──────── Input rows
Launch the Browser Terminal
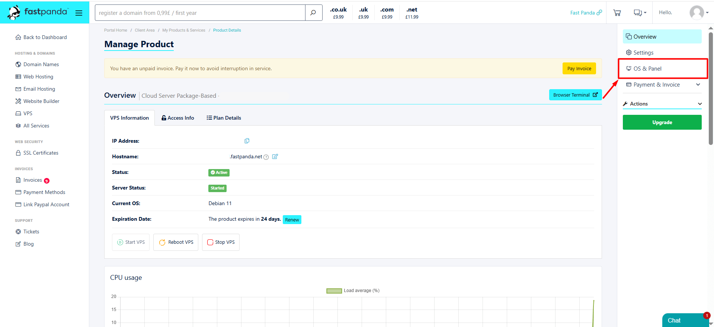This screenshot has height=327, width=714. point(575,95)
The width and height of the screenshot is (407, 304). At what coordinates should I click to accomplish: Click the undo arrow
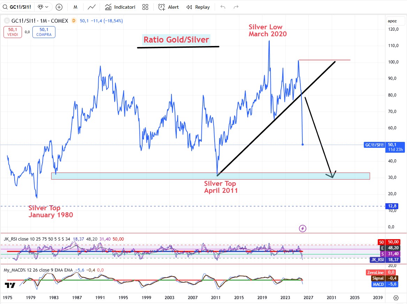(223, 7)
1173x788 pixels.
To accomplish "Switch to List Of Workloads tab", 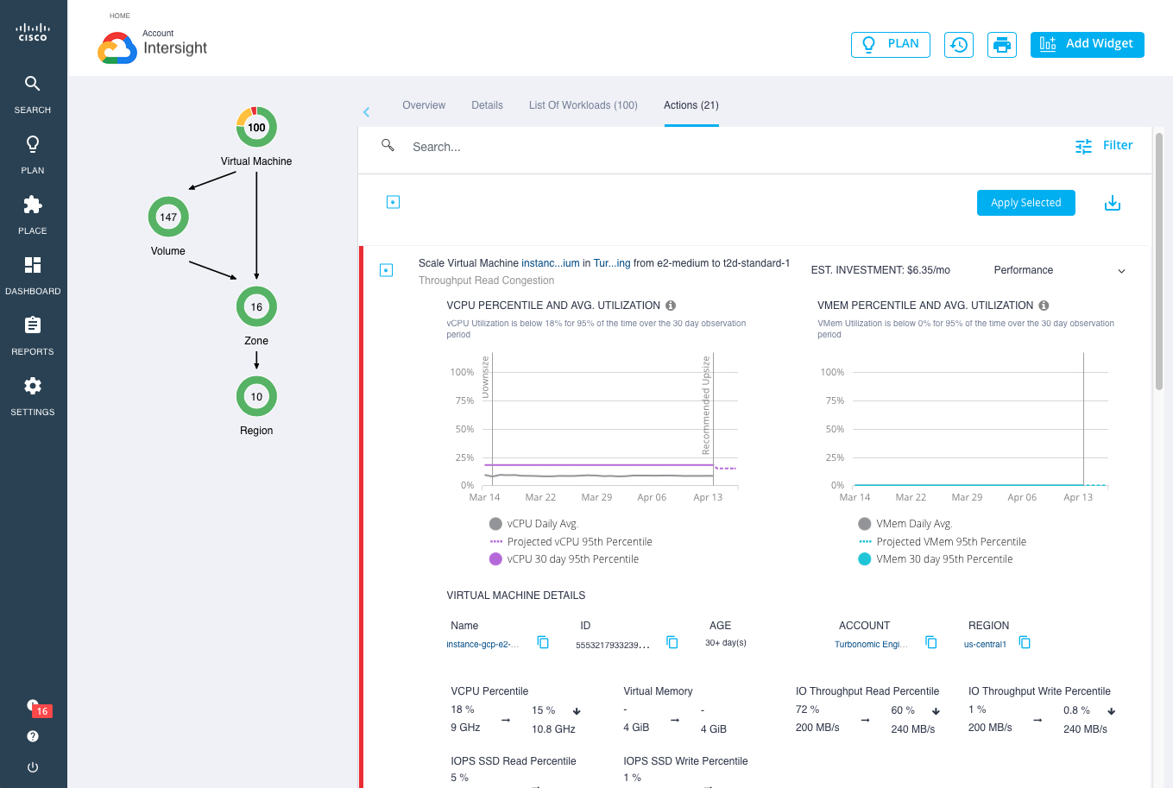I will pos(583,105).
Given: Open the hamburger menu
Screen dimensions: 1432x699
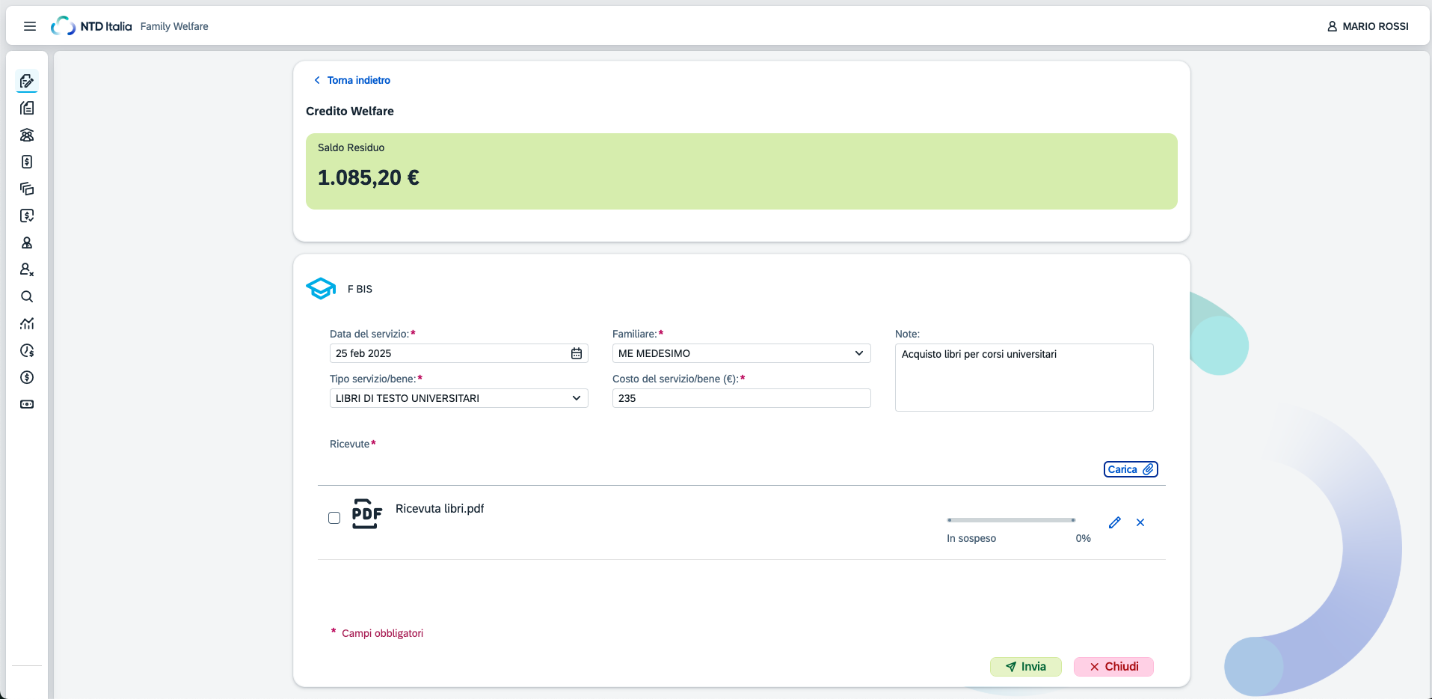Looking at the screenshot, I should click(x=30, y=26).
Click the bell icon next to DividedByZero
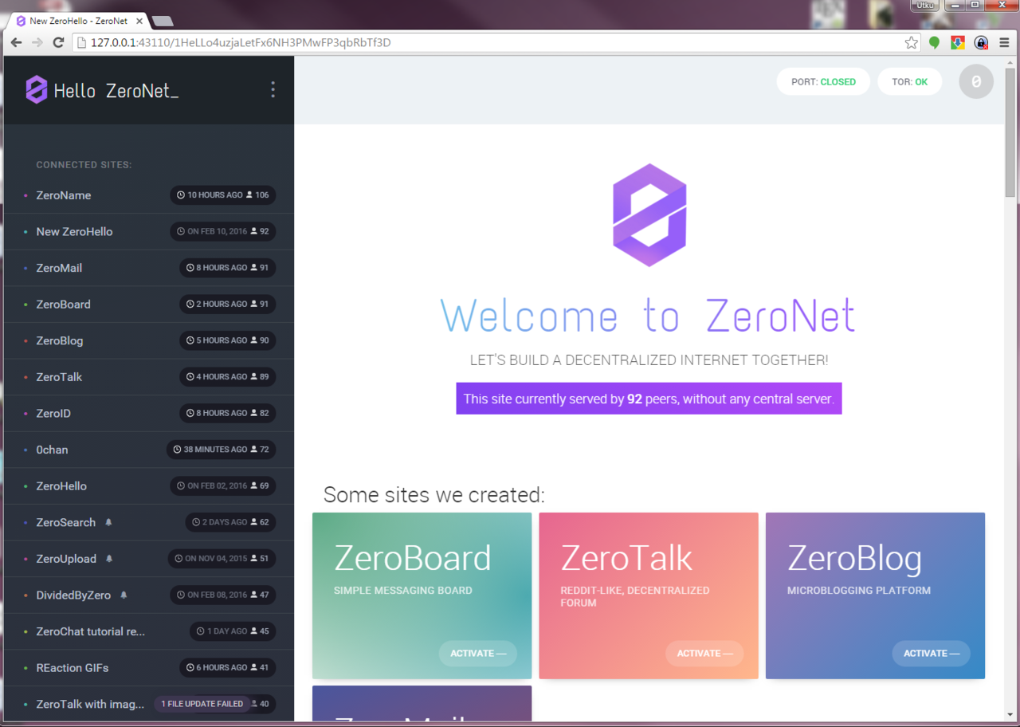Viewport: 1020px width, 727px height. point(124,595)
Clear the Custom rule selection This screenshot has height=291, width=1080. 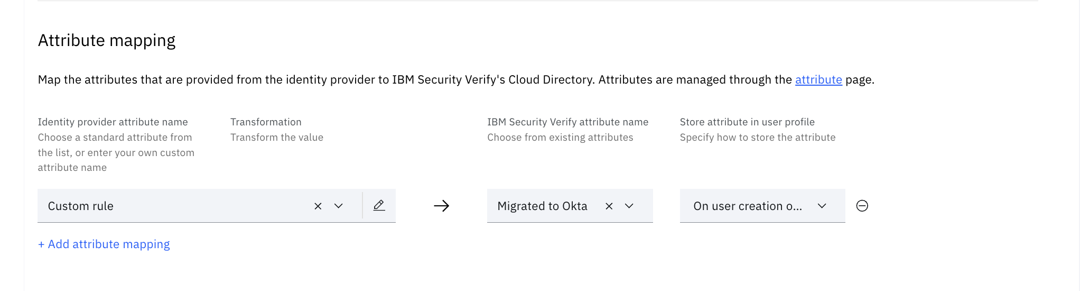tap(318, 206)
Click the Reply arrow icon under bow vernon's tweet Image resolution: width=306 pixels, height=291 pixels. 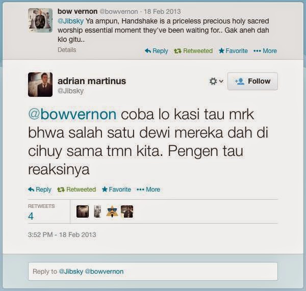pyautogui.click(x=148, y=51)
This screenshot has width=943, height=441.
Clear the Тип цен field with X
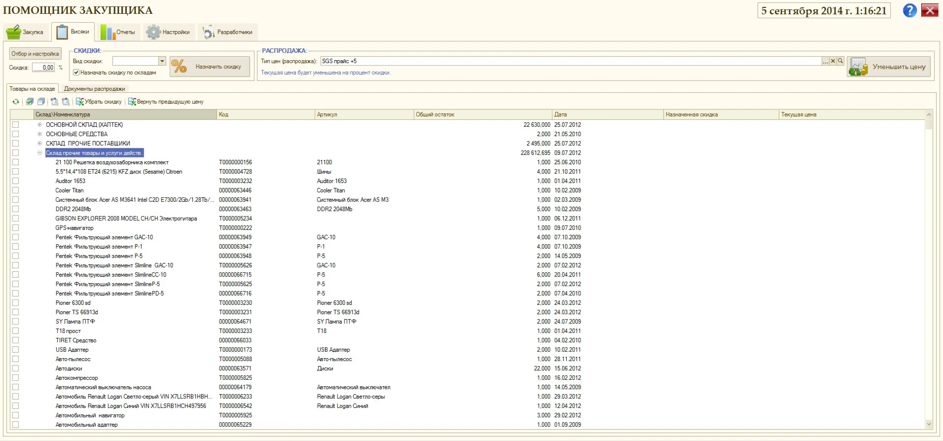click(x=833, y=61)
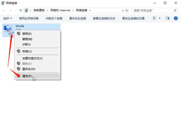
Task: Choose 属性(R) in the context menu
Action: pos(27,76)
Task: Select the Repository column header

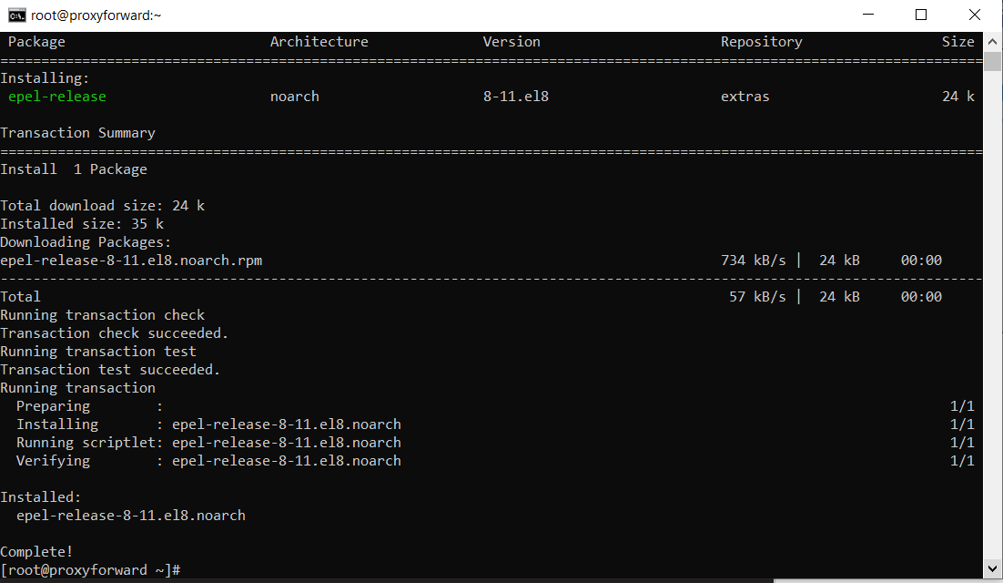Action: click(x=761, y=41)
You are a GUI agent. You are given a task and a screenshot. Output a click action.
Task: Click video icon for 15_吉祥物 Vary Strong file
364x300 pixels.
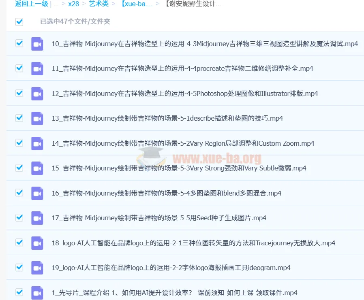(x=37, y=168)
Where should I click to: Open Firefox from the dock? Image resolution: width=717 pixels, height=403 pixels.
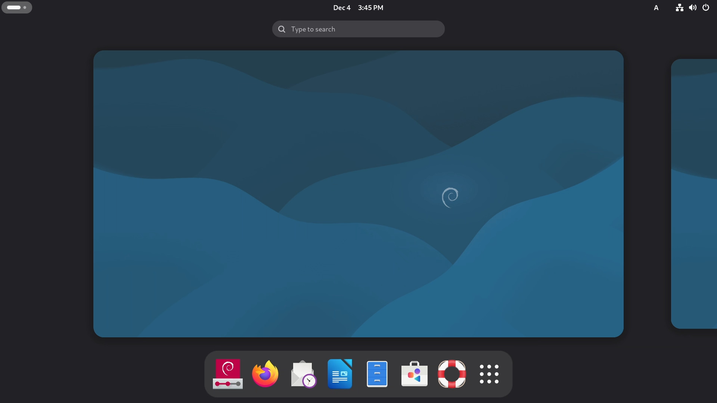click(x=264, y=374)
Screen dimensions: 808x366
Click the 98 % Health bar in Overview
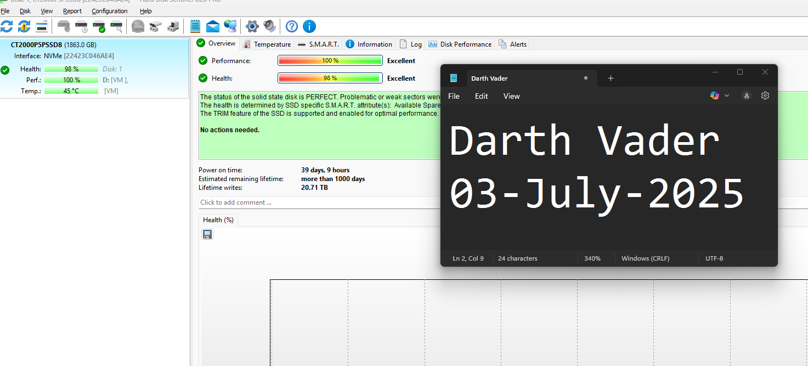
────────────────
» **Given instruction**:
Write out the records again, starting at the line that contains "You are a GUI" and ending at the end of the records, with "Firefox" replaced by "Chromium" and everything else unchanged. Leave the pictures out of your answer.

» **Response below**:
You are a GUI agent. You are given a task and a screenshot. Output a click action.
Task: Click video icon for 15_吉祥物 Vary Strong file
364x300 pixels.
(x=37, y=168)
Where should I click to: Open Chromium from the dock? Image resolution: width=717 pixels, height=403 pixels.
click(x=264, y=374)
Screen dimensions: 808x366
Click the 98 % Health bar in Overview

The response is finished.